After an 18 hour drive and three days of fishing, a day off was needed, plus the trailer needed a new tire and fender. Had my Midwestern Bloody Mary (Beer & V8) for breakfast and ready to sightsee!










Houseboy doing my shirt...










Hit the I-Hop for some grease and then went to the base marina to pick up the boat for trailer repairs. Fish at the dock and doggie eyeballing a snack!



















Southermost Point Monument/Buoy Replica. Actually the point accessable by the general public. Past the fence is Navy property (believe that gave to city?). And, actually 94 miles to Cuba, but what the hell, were on vacation, who gives a s---!

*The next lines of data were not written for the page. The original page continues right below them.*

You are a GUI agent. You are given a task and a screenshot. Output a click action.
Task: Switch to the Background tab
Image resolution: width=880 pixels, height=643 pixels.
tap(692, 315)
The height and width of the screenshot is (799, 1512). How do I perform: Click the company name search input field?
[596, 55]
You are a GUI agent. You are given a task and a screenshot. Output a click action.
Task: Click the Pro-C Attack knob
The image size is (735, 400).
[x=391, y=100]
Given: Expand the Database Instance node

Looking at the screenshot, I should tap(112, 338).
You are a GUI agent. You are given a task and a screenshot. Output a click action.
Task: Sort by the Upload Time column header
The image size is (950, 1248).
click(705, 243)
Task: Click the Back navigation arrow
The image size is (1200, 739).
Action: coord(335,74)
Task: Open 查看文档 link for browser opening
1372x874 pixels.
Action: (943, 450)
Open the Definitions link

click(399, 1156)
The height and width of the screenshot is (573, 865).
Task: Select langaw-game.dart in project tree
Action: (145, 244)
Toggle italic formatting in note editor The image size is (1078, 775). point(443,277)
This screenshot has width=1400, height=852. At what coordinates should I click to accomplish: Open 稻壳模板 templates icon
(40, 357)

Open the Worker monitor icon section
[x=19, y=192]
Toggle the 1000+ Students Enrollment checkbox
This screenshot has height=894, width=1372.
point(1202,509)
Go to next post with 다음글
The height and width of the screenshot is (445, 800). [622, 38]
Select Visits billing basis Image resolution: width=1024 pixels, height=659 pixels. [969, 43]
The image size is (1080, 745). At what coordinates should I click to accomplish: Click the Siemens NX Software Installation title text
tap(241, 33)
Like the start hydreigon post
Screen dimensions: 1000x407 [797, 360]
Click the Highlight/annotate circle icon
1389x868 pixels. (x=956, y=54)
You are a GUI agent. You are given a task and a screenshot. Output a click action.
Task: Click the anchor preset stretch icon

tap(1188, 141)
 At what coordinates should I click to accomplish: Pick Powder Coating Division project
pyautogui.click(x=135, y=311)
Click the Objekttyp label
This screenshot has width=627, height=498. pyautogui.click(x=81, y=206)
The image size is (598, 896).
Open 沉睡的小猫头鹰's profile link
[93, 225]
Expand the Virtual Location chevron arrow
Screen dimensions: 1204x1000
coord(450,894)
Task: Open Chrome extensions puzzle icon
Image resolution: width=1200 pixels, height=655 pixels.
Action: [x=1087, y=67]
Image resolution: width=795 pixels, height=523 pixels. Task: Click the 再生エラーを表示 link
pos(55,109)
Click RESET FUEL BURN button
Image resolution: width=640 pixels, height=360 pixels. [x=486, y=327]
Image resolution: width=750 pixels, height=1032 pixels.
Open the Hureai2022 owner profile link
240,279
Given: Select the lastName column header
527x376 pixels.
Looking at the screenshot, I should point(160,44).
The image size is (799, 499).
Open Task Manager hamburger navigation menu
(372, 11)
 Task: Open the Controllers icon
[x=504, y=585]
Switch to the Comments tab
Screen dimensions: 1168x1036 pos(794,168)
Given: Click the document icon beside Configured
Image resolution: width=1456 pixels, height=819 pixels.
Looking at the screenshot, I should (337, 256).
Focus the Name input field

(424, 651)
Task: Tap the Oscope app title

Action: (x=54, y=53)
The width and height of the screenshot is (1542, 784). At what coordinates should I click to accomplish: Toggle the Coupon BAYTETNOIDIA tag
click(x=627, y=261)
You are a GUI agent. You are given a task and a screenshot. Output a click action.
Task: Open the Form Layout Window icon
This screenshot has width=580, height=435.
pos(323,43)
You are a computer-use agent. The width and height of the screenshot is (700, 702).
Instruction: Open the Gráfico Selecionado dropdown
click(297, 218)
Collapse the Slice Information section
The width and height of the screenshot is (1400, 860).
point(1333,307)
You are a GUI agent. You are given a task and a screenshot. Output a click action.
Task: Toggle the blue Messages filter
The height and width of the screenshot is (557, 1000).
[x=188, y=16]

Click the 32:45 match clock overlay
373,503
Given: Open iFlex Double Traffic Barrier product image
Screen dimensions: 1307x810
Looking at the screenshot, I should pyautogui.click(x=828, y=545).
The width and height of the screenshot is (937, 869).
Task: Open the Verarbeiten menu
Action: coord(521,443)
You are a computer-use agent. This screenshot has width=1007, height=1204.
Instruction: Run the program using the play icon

Ed grabbing some dates from private property.




























1847 KW Lighthouse - Ernie Hemmingway's house around the corner.










More free roaming chickens.



















Old legs couldn't handle much walking on day 4, so we headed to the VFW for a "rest" then up to the 10 mile marker on a few Keys up for repair work.



















While Terry was getting the fender replaced, the boys' must play!










Babalou's Southern Cafe was next door, so off we went. Best cheese pizza I ever had!



















After a few hours the trailer was done, and off we went back to the VFW for prime rib night.










Another day complete! :letsdrink


----------



## Realtor (Oct 1, 2007)

looks fun, what kind of fish were they at the dock?


----------



## lastcast (Oct 12, 2007)

Mangrove Snapper, they were all over the shallows.

Skip


----------



## ShurKetch (Oct 2, 2007)

Those were Mangrove Snapper...........they were all over the marina area. Most were small, but we saw a few large ones. The water was absolutely beautifully clear and you were able to see quite a few fish.


----------